Banquillo
Nacho Ambriz pudo ser entrenador de Osasuna
Javier Aguirre confiesa que su antiguo ayudante recibió la oferta para sentarse en el banquillo tras su salida. Se lo impidió la reglamentación


Actualizado el 13/12/2020 a las 06:00
Emblema de la historia de Osasuna por sus éxitos, Javier Aguirre ha fichado por los Rayados de Monterrey. En una entrevista con Fox Sports, el técnico confesó que Nacho Ambriz, su ayudante en Osasuna, rozó aquí el banquillo.

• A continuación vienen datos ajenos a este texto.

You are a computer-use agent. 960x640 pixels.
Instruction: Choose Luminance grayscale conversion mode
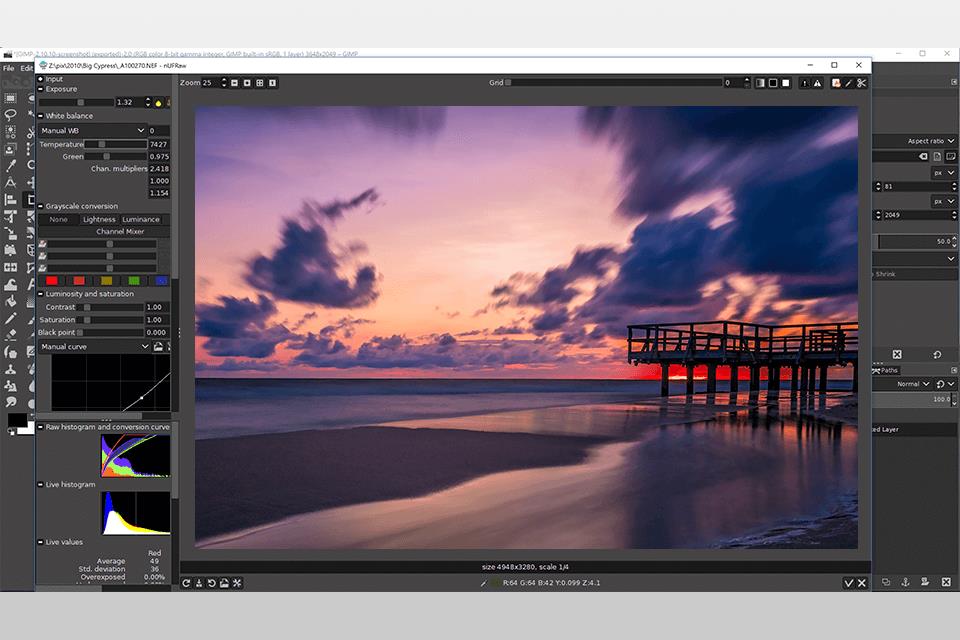141,219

“Ojalá pueda emigrar a España, a Europa, que se vaya de aquí. Yo creo que ya está listo, de hecho cuando yo estuve en Osasuna y fui al Atlético y le ofrecieron al equipo, pero no lo dejó LaLiga española porque no tenía tres años ahí, pero ya estaba hecho y hubiéramos tenido a dos mexicanos dirigiendo”, dijo Aguirre sobre un posible salto de Ambriz, entrenador del León, a Europa. “Estuve hablando con él estos días. Me ha impresionado gratamente. Seis años estuvo conmigo en Europa, es un técnico de pies a cabeza”.
El propio Ambriz confirmó el acercamiento de la junta directiva de entonces. Fue en dos ocasiones. En 2006 cuando se marchó Aguirre y en 2008 antes de renovar a Ziganda. “Me ofrecieron dos veces a Osasuna,“ admitió. “En la primera, Javier había firmado en Atlético de Madrid y me invitó a acompañarlo. Yo no veía bien que Javier se fuera y yo me quedara. Después se dio otro acercamiento, pero el problema era que yo no había dirigido dos años. No lo permitió LaLiga”.
El paso del tiempo esclarece la verdad de los acontecimientos. Fue en mayo de 2008 cuando ETB desveló la oferta a Ambriz y la imposibilidad de dirigir a Osasuna por este motivo. Este periódico reflejó la noticia y se puso en contacto con el presidente Patxi Izco para confirmarla o desmentirla.
“Tiran a toda la banda de palomas y alguna vez aciertan. ¿Qué quieres que te diga?”, declaró Izco a este medio en una versión alejada de lo que pasaba, como era costumbre. “No me quiero reír, pero me da risa. No tengo por qué decir nada. Ante tonterías de esa índole no tengo por qué decir nada. A palabras necias, oídos sordos”.
Ziganda empezó con el crédito por los suelos y a las pocas jornadas fue destituido por Camacho.